[Page text — start]

For those unfamiliar, the luteal phase begins right after ovulation and lasts about 14 days, ending just before a menstrual period occurs. The follicular phase, or the phase in which your body prepares to release an egg, begins after the luteal phase (days 14 through 21) and starts on the first day of menstruation. Therefore, the study’s results found that women are more likely to perform better either just before, or actually during, their period.

Why does this happen? Well, research shows that female sex steroid hormones (SSH) are more than just reproductive hormones. They also affect metabolism, bone health, respiration, muscle function, thermoregulation, and fluid balance. Compared to exercise, elevations in the SSH during the menstrual cycle at ovulation and during the luteal phase cause lower blood lactate responses, increased fat oxidation, and reduced glycogen utilization during exercises. All of these physiological effects can potentially be advantageous for exercise performance — particularly for endurance activities, like running a marathon.

While it’s important to recognize that this is an observational study — AKA it is based on reports from individuals themselves and not performed inside a lab — other research and anecdotal evidence confirms this phenomenon. Stacy Sim’s book ROAR, includes both anecdotal and research-backed evidence of athletes experiencing peak performance during their cycle.

2. You Can Incorporate Your Menstrual Cycle Into Training

Just because research suggests you may perform better when on your period, doesn’t mean your cramps, gastrointestinal issues, bloat and other symptoms associated with your period won’t get in the way of, or affect, your goal race. While research suggests exercise during your period may actually reduce symptoms like cramps, that may not hold true for everyone. Additionally, heavy menstrual bleeding (HMB) during your period can potentially put you at risk for low iron levels, which can cause fatigue, anxiety, reduced mood and energy levels, certainly affecting your ability to perform. 

That’s why it’s important to incorporate your menstrual cycle into your training. Log the start and end of your period into your training log, as well as any associated symptoms that accompany it. This way, you can track what helps relieve your symptoms (Midol, increased hydration, iron supplements, specialized nutrition) and have a better knowledge of what to expect if, in fact, your period does arrive the week of your race.

[Page text — finish]

Work instructions
a) Print the article on running and the menstrual cycle from "Just because research" up to and including "ability to perform.".
b) Answer these questions using the article on running and the menstrual cycle:
(i) About how long does the luteal phase last?
(ii) What is the title of Stacy Sim's book?
(iii) According to the article, what can heavy menstrual bleeding put a person at risk for?
c) State whether each statement agrees with the article on running and the menstrual cycle, and support each answer with the deciding words quoted from the article:
(i) The study described was performed inside a lab.
(ii) Female sex steroid hormones affect bone health.
(iii) The article recommends recording the start and end of a period in a training log.

[Input data — start]

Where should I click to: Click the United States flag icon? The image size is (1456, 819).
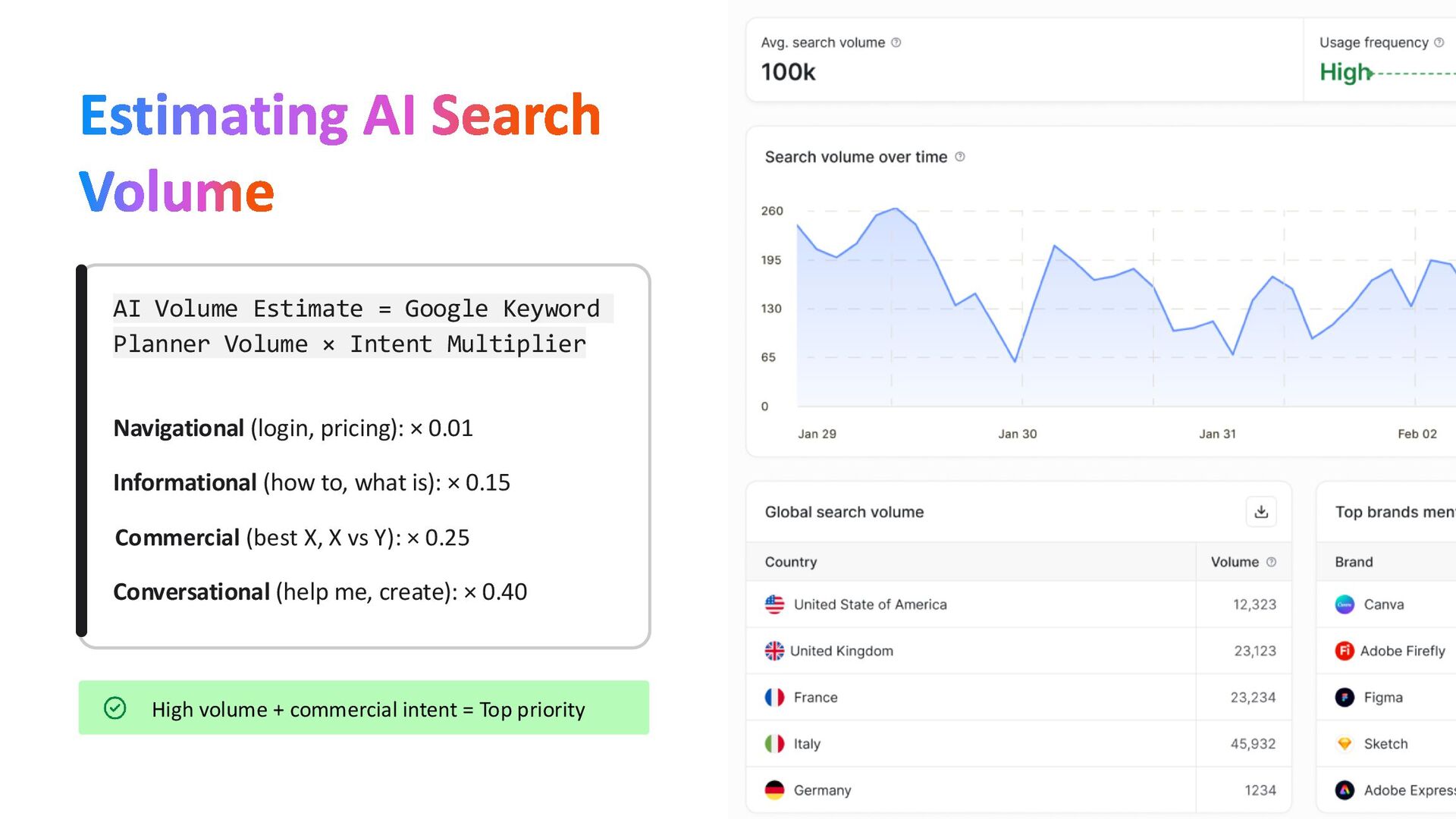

[Input data — finish]

Answers for the tasks
a)
Just because research suggests you may perform better when on your period, doesn’t mean your cramps, gastrointestinal issues, bloat and other symptoms associated with your period won’t get in the way of, or affect, your goal race. While research suggests exercise during your period may actually reduce symptoms like cramps, that may not hold true for everyone. Additionally, heavy menstrual bleeding (HMB) during your period can potentially put you at risk for low iron levels, which can cause fatigue, anxiety, reduced mood and energy levels, certainly affecting your ability to perform.

b)
(i) About 14 days.
(ii) ROAR.
(iii) Low iron levels.

c)
(i) No: "it is based on reports from individuals themselves and not performed inside a lab"
(ii) Yes: "They also affect metabolism, bone health, respiration, muscle function, thermoregulation, and fluid balance."
(iii) Yes: "Log the start and end of your period into your training log"